My little history lesson has given me a new sense of context that I think will make visiting Sarajevo very memorable. Of all the places I’m going on this trip, I think it is the one where knowing the history will make the most difference in terms of how I experience it.
It’s a cruel irony that for a few short years, Sarajevo became synonymous with sectarian strife, because for virtually its entire history , this beautiful city was a model of the opposite: Muslims, Catholics, Orthodox Christians, and Jews living together in cooperation and harmony. (One of its many nicknames is “Little Jerusalem.”) Squeezed into its narrow valley, Sarajevo never even had the option of splitting itself up into ethnic ghettos , so people lived side-by-side. To this day, there are several places in the city where you can see a mosque, synagogue, Catholic church, and Orthodox church with a turn of the head. (Rick Steves)
There’s a free walking tour every day at 16:30 in Sarajevo, so I’ll definitely plan on doing that. Ideally, if we get there in time to do it on our first day, that would be a good orientation, and it would be a chance for my sister to see things before she flies out the next morning. Rick Steves also highly recommends hiring a local guide, so I’ve made some inquiries about that.
Then there are the places I’ll want to explore in depth, either with a guide or on my own.
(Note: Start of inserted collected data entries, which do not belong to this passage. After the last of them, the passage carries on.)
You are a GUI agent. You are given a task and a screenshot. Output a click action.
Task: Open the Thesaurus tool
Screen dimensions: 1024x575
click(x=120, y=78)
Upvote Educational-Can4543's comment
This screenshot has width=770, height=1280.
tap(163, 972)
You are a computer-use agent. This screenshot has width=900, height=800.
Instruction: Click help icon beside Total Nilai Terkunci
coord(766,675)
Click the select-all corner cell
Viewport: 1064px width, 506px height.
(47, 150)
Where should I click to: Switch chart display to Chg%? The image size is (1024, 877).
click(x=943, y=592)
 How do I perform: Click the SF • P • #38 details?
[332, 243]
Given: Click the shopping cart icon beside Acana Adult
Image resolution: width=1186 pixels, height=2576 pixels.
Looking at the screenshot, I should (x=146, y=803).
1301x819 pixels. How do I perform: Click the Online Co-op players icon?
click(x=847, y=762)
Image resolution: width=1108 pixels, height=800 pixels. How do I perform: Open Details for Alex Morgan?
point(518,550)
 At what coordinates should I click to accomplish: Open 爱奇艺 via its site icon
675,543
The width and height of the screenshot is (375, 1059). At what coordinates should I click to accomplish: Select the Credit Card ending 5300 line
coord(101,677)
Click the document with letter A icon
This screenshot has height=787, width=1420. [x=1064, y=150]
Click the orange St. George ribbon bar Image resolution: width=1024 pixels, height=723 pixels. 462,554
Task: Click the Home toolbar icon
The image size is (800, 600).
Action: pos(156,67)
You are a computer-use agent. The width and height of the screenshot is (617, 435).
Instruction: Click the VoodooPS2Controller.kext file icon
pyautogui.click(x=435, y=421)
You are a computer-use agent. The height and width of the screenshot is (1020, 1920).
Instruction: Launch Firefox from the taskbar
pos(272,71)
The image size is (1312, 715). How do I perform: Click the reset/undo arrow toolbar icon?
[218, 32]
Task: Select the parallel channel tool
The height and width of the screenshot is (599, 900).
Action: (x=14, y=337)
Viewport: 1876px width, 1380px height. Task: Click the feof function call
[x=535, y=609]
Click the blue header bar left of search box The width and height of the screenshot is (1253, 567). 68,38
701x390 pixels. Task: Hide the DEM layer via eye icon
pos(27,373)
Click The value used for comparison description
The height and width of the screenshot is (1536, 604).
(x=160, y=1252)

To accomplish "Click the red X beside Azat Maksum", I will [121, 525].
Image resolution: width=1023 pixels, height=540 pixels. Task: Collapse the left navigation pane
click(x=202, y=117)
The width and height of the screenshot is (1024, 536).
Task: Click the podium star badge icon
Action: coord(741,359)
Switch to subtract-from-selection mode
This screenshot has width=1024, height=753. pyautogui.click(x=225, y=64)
Baščaršija literally means “Main Marketplace,” and was originally applied to the main square in the Ottoman-style Old Town, but now it it is used to refer to the entire Old Town. At its center is a fountain, called Sebilj.
This museum is built in the oldest synagogue in Sarajevo, built in 1581. It includes exhibits on medieval Sarajevo, the Holocaust, and modern Jewish life. And inside can be found a replica of the Sarajevo Haggadah, one of the most important illuminated manuscripts in all Judaica. The original, in the National Museum, can only be viewed from a distance through a glass door.
The Tunnel Museum
During the Siege of Sarajevo, which lasted more than 1300 days between 1992 and 1995, a tunnel was built to allow food and humanitarian aid, as well as arms, to be brought into Sarajevo, and to allow people to leave. The tunnel was 800 meters long. The museum is in the house that served as its north entrance (inside the besieged city).
There are a number of other museums and neighborhoods to explore in Sarajevo, and I might also consider getting outside the city. Plus, it’s probably a good place to try some interesting food. (Note to self: do a post on local cuisines of the places I’m visiting.)